Comes with a Reset button on board as well and a LDO for 3.3v Versions. For 5v Versions power is taken straight from USB. Please be safe and careful not to short it.
Be aware its TINY!
Width is 0.37in [9.3mm] & 0.3in [7.62mm] pin width Length is 1.82in [46.26mm]
Hey everyone. Got a new version of my BreadBoard Buddy out in the wild. I have only 1 left as they sold out quick. I’ll be making an order for new pcbs today. I’ll post a link also where to order later today. 1 lucky person is getting 2. They placed an order on tindie from me and I decided to give them the upgraded pcbs.
Here is info for it:
The newer version included 2 user LEDs and a universal layout for breadboards.
VIN Pin: This pin connects to the regulatorONLY. It will NOT charge your battery. It will NOT touch USB Votlage. MAX VOLTAGE IS 6V on this pin.
LEDs: L1 and L2 are both connected to ground with a 2K resistor. Simply supply a high voltage of about 2v-5v to turn them on.

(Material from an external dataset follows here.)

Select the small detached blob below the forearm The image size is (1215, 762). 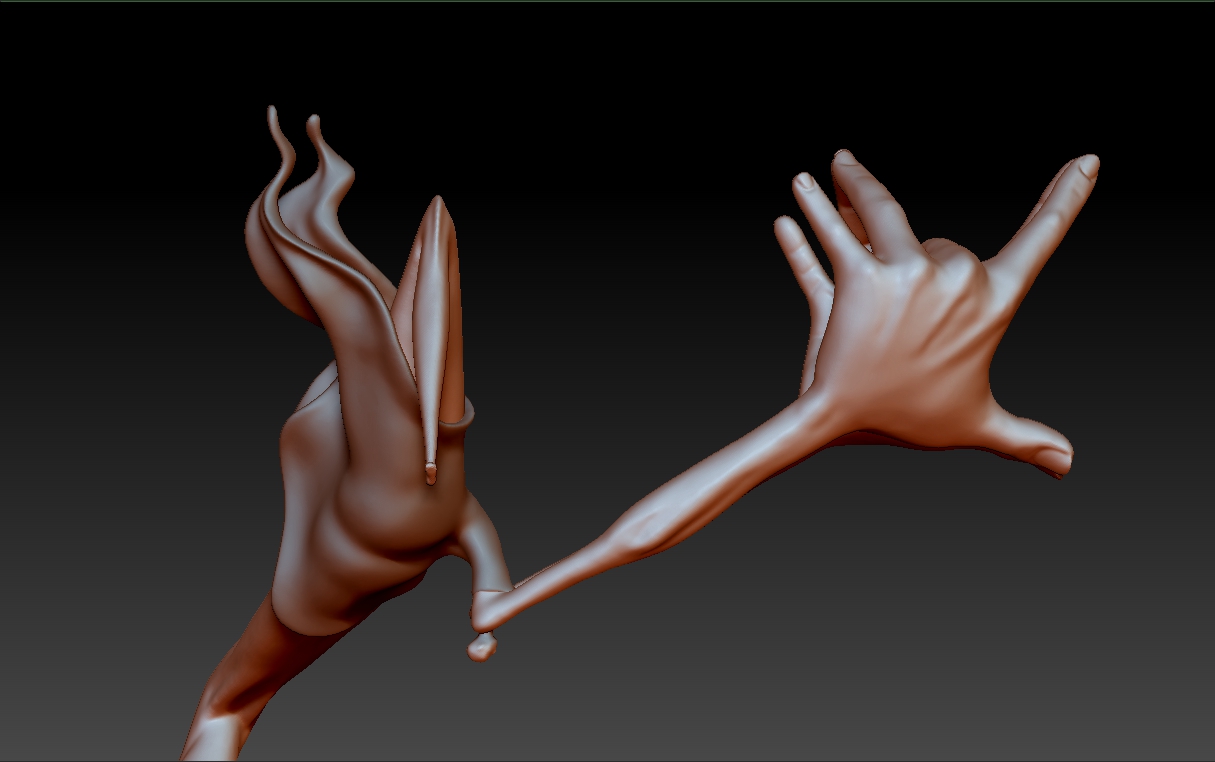point(481,648)
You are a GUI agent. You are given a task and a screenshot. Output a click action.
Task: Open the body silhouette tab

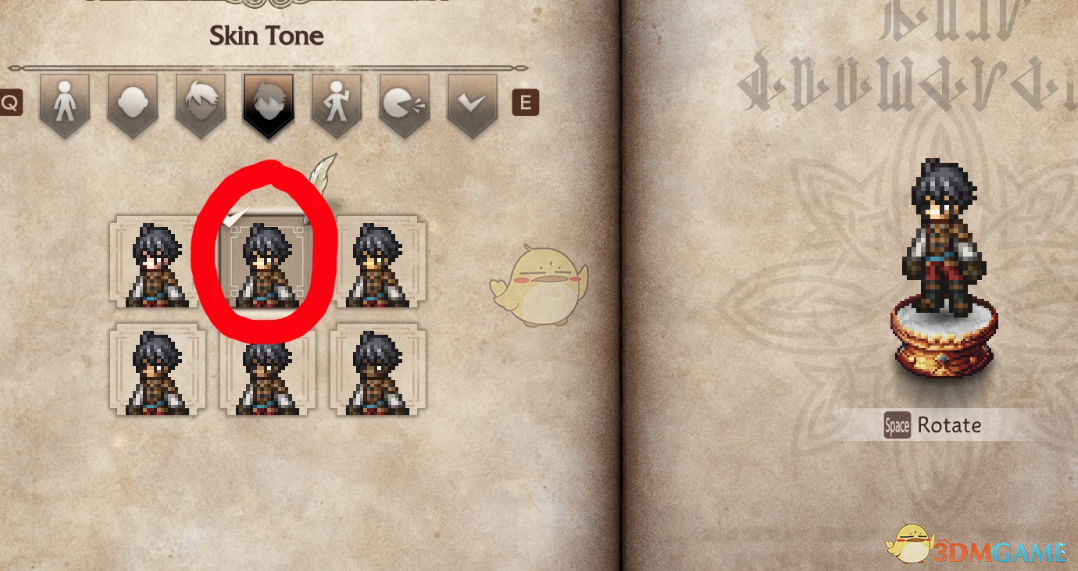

User Button: The Button can be Pulled High to 3.3v or 5V Using the solder jumper on bottom.
Lipo Charging/Power: The battery charger can be set to either 100mA or 500mA charging current via a solder jumper on the bottom. When a battery is plugged in it will power the regulator on board. I used a BAT54C to share power with USB and VBAT so nothing blows up.
VCC Rails: There are 2 rails. Left side and Right. Each rail can supply 3.3v or 5v to each side without affecting the other side. This is nice when you are working on a 5v / 3.3v system mixed.
LEDs are also using a higher resistor as they can be bright as heck. It’s nice to be able to see a LED on without blinding yourself. 🙂
Once I get this running, at least some basic actions… I’ll post it on a new GitHub and link here on site. Working mainly on actual form. I love the way i can make it tiny and free up window space or make it a full screen monster… take a look..
I’m getting older and feel if I had certain programs well kept or maintained it would be easier for me to get jobs done.
To help maintain new projects I’m making an entirely new GitHub account. This will house projects I plan to keep better track of.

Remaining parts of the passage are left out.